**** Dataset records

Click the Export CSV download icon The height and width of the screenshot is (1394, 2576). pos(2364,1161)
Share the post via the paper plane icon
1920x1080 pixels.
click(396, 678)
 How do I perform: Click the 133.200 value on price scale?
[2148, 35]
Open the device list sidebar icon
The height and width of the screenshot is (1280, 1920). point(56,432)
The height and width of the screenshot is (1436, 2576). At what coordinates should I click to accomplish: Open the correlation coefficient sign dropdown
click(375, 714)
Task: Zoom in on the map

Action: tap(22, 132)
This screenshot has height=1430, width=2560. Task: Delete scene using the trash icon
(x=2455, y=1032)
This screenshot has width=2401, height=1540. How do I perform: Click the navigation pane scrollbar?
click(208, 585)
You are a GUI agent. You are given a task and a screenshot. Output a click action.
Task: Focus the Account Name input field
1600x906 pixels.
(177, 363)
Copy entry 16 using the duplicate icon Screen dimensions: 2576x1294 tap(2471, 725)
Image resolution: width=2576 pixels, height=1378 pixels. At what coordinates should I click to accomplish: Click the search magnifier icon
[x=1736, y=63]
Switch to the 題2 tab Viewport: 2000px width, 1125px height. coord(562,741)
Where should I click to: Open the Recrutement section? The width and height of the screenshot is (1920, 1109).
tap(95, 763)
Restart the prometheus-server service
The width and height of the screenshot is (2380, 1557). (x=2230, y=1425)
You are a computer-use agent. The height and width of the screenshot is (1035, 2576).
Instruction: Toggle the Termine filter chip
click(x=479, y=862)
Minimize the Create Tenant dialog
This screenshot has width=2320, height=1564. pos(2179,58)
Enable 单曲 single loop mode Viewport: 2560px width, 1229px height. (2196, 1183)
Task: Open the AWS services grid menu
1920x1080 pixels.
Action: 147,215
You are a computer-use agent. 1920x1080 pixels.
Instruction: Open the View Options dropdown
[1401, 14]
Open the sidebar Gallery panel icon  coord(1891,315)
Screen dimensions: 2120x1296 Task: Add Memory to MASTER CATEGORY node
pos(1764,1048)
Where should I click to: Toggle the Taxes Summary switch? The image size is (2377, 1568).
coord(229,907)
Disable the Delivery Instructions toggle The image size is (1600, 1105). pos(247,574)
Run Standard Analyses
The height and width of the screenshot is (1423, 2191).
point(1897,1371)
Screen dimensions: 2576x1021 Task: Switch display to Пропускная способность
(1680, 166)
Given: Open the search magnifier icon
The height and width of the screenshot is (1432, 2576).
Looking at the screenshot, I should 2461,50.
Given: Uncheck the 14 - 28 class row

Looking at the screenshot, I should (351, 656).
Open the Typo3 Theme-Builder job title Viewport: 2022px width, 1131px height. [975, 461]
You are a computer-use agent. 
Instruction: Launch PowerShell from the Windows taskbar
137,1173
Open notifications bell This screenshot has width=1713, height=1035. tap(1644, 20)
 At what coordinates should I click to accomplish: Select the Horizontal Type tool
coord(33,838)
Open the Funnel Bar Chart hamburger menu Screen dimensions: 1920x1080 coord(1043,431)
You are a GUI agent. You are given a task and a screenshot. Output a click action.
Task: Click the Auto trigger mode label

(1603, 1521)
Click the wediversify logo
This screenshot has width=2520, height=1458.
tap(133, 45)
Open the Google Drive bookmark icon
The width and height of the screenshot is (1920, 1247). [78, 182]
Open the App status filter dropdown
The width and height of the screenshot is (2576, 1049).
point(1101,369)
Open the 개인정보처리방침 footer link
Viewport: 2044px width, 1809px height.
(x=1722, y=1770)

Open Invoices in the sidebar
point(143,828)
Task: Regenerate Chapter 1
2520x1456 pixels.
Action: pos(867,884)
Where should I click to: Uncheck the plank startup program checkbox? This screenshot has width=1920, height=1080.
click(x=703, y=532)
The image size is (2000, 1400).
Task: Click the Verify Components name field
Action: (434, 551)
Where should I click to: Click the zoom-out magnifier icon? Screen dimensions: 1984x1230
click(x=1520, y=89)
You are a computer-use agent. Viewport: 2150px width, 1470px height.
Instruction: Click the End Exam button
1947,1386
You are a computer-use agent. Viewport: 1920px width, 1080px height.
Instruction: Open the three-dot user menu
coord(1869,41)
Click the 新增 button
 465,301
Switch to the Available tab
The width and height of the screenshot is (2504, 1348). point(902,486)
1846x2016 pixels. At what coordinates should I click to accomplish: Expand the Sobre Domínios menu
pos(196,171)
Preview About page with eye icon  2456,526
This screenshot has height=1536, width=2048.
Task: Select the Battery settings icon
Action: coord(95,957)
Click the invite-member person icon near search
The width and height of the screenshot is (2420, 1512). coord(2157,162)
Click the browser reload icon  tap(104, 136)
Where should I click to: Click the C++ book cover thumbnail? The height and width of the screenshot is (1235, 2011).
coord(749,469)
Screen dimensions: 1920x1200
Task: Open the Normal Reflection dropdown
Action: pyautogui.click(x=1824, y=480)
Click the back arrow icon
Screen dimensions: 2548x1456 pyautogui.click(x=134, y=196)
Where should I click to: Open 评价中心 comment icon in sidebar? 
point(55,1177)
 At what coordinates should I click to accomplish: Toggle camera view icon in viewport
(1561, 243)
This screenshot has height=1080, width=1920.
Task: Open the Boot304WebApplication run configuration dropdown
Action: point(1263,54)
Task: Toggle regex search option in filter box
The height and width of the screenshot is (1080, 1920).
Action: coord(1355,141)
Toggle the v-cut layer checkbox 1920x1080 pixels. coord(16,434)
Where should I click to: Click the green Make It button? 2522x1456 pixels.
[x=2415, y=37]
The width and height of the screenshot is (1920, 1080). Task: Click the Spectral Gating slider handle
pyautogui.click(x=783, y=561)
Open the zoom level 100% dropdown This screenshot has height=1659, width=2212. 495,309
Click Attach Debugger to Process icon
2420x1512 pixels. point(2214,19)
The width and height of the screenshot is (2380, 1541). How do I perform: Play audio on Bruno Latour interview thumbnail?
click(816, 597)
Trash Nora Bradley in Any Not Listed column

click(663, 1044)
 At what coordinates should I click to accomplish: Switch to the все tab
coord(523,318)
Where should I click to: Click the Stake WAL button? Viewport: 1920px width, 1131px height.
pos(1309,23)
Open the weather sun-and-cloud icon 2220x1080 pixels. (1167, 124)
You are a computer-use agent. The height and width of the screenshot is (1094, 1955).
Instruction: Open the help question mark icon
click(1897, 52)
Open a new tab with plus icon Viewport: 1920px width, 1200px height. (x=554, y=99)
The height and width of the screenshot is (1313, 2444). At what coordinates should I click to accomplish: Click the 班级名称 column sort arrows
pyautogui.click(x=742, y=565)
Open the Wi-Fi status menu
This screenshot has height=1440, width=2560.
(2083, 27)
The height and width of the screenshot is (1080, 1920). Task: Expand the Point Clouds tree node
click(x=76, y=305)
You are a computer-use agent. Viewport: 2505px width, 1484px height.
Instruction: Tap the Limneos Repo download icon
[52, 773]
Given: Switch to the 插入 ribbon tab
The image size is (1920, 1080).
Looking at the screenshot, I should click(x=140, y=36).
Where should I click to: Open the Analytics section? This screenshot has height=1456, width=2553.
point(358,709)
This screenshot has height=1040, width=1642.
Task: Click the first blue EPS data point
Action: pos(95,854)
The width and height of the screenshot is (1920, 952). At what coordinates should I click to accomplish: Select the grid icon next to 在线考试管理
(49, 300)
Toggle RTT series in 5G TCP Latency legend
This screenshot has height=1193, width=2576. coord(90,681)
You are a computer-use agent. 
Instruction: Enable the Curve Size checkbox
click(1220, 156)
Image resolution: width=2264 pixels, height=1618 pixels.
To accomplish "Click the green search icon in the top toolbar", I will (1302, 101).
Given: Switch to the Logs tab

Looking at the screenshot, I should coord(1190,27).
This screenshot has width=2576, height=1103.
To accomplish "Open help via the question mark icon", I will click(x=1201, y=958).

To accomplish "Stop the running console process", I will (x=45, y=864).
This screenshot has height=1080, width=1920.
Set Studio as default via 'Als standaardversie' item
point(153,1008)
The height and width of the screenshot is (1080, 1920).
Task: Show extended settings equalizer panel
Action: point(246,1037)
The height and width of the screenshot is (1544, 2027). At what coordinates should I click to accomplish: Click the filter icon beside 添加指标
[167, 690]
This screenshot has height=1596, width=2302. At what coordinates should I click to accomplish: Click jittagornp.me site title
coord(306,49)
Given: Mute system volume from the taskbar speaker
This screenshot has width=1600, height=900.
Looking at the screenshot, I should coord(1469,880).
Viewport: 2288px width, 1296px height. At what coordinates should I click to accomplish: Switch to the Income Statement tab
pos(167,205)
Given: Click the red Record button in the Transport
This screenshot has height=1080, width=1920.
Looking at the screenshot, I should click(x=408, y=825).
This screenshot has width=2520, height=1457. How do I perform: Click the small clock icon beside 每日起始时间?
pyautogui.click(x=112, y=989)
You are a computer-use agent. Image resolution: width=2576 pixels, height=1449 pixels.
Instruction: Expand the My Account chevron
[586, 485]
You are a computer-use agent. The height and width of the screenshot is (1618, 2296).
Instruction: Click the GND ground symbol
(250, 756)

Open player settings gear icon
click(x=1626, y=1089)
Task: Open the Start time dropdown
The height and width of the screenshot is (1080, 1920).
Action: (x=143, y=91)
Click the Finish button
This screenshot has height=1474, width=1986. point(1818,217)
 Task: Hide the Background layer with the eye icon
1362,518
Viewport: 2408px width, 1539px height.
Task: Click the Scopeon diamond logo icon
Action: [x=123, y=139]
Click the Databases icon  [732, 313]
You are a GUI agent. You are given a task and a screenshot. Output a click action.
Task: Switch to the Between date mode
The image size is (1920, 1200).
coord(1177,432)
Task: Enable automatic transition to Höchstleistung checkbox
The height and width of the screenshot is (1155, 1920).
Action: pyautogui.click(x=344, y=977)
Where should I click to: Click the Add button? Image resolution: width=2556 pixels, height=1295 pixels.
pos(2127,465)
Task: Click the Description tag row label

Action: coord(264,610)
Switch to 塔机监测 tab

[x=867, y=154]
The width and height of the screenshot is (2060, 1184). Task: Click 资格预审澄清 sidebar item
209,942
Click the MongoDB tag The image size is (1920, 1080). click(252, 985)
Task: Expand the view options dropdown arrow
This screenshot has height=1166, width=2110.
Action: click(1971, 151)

********

Action item ::
Copy out each line in the listing that has the word "computer".

Problem solution ::
You are a computer-use agent. The height and width of the screenshot is (1035, 2576).
You are a computer-use agent. 1920x1080 pixels.
You are a computer-use agent. 
You are a computer-use agent. Viewport: 2150px width, 1470px height.
You are a computer-use agent. Viewport: 1920px width, 1080px height.
You are a computer-use agent. The height and width of the screenshot is (1094, 1955).
You are a computer-use agent. Viewport: 2505px width, 1484px height.
You are a computer-use agent. 
You are a computer-use agent. Image resolution: width=2576 pixels, height=1449 pixels.
You are a computer-use agent. The height and width of the screenshot is (1618, 2296).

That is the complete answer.